13. One liter of bottled water requires 7 liters of water and 1 liter of oil to produce.
The sad irony is that we use seven times more water to produce just 1 liter of bottled water, and on top of that, 1 liter of oil is used to produce 1 liter of water. Petrochemicals have been linked to various health issues, including cancer, learning disabilities, birth defects, and allergies. Many inexpensive and convenient products are made from plastics and other oil-based materials.
14. Bottled water production emits 600 times more carbon dioxide than tap water.
The production of bottled water releases 2.5 million tons of carbon dioxide into the atmosphere every year. Filling the bottle, packaging them, and storing them in refrigerators for long periods contributes to the total emission of CO2.
15. Every year, over 375 million plastic drinking bottles pollute Australia’s waterways and landfills.
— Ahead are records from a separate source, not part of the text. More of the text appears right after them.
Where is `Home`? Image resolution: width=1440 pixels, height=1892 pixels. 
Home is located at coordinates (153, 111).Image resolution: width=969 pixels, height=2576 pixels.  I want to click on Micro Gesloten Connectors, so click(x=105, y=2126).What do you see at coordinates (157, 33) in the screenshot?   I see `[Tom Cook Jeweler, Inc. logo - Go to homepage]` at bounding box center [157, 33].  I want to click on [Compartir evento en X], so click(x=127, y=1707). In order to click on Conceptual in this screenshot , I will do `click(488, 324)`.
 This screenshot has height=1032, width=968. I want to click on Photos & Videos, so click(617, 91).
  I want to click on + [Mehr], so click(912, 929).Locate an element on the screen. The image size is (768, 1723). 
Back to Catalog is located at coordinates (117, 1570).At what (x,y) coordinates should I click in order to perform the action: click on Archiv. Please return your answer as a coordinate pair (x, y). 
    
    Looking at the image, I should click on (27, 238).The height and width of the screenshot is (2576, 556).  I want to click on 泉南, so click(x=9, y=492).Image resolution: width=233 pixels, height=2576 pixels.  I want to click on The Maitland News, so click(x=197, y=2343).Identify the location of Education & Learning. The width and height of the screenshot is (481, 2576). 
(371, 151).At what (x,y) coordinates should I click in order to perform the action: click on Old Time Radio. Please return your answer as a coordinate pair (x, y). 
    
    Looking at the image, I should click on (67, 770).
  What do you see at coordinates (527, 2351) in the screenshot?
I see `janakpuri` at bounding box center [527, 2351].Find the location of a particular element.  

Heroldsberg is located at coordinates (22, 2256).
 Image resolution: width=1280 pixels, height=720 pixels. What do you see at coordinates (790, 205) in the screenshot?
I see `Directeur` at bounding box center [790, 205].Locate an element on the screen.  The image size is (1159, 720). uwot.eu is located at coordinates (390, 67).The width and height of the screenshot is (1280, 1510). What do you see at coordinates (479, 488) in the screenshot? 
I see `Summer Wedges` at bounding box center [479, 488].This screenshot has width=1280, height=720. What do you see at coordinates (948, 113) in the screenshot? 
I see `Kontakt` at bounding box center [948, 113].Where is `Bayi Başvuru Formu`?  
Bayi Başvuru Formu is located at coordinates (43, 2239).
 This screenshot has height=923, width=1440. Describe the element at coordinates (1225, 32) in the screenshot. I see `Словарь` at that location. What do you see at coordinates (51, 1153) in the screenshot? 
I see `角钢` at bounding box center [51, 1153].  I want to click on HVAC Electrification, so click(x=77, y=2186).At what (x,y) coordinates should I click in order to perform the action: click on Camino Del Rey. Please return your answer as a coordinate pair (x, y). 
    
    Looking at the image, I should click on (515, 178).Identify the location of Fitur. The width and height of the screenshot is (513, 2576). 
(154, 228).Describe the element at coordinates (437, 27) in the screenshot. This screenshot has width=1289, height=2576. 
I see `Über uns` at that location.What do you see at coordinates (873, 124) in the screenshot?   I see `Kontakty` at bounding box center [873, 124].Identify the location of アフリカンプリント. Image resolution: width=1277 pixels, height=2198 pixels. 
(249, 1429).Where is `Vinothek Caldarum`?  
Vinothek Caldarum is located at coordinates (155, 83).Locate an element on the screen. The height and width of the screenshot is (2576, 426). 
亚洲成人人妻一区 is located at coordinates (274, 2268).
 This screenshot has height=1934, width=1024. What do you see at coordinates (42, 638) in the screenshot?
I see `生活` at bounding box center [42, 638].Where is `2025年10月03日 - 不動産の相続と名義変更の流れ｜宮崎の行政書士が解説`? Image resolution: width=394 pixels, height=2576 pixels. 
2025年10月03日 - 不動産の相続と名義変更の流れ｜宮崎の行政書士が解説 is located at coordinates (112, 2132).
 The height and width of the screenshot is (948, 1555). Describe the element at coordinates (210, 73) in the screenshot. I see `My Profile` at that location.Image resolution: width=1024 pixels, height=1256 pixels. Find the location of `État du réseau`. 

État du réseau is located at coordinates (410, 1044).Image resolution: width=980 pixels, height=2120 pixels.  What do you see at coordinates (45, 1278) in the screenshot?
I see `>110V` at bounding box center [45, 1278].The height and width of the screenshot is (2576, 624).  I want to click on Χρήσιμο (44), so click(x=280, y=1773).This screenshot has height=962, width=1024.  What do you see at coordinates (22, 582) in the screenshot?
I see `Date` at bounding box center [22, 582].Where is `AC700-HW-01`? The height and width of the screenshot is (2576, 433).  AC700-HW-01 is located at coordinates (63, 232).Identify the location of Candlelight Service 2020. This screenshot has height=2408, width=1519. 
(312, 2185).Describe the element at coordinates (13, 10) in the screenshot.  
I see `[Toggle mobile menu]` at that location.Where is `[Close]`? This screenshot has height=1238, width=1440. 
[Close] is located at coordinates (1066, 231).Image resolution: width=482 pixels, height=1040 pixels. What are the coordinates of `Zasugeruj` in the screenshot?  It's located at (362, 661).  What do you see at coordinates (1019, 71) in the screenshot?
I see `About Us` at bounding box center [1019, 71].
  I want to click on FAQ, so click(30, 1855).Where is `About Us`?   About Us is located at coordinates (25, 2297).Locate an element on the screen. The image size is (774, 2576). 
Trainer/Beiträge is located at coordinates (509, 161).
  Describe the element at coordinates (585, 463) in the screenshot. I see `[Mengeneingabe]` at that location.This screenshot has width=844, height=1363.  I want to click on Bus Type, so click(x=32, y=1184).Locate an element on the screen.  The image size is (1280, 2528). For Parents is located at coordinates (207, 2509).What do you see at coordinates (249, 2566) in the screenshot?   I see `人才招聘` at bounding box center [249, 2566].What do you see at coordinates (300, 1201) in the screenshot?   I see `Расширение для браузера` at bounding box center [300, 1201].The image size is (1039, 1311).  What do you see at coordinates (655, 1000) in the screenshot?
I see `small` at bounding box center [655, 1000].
Approximately 375 million plastic water bottles end up in Australia’s landfills and waterways, which endangers marine life. Scientists predict that by 2050, more plastic will be in the ocean than fish.
16. Every minute, over 1 million single-use bottles are purchased worldwide.
Millions of plastic bottles are bought every minute around the world, contributing to the environmental crisis. Most plastic bottles made for water are highly recyclable, but as their use increases worldwide, it’s hard to keep up with the collecting and recycling.
Plastic production is expected to double over the next 20 years and quadruple by 2050, so the time to make a change is now.
Frequently Asked Questions About Bottled Water
Where Does Bottled Water Come from in Australia?
One source of bottled water is plain tap water, which is frequently untreated or filtered. Other sources include natural springs, rainwater wells, and water obtained through distillation.
Is Bottled Water Healthy?
Some bottled water may contain bisphenol A (BPA). BPA is an industrial chemical that is commonly used in the production of plastic bottles. Some research suggests that this chemical can be released into the water from plastic bottles. If it gets into the body, it can cause health issues such as hormone imbalances, reproductive problems, raised blood pressure, behavioral changes, and brain development issues in unborn babies and young children.
Bottled water is not properly regulated and is not always processed to remove contaminants. (Water Logic Australia)
Are Plastic Water Bottles Safe to Reuse?
It is not recommended to reuse single-use plastic bottles. Reused bottles may be contaminated with bacteria and other pathogens. Used bottles should be discarded and recycled.
Clearly, the bottled water industry is a significant contributor to plastic pollution and doesn’t fail to leave a massive carbon footprint. Consumers need to realize that bottled water is not necessarily the healthier choice, and its convenience is having a very negative impact on our environment and health. Recycling your plastic bottles is a critical necessity, but carrying a reusable drinking bottle is better for the environment and your health.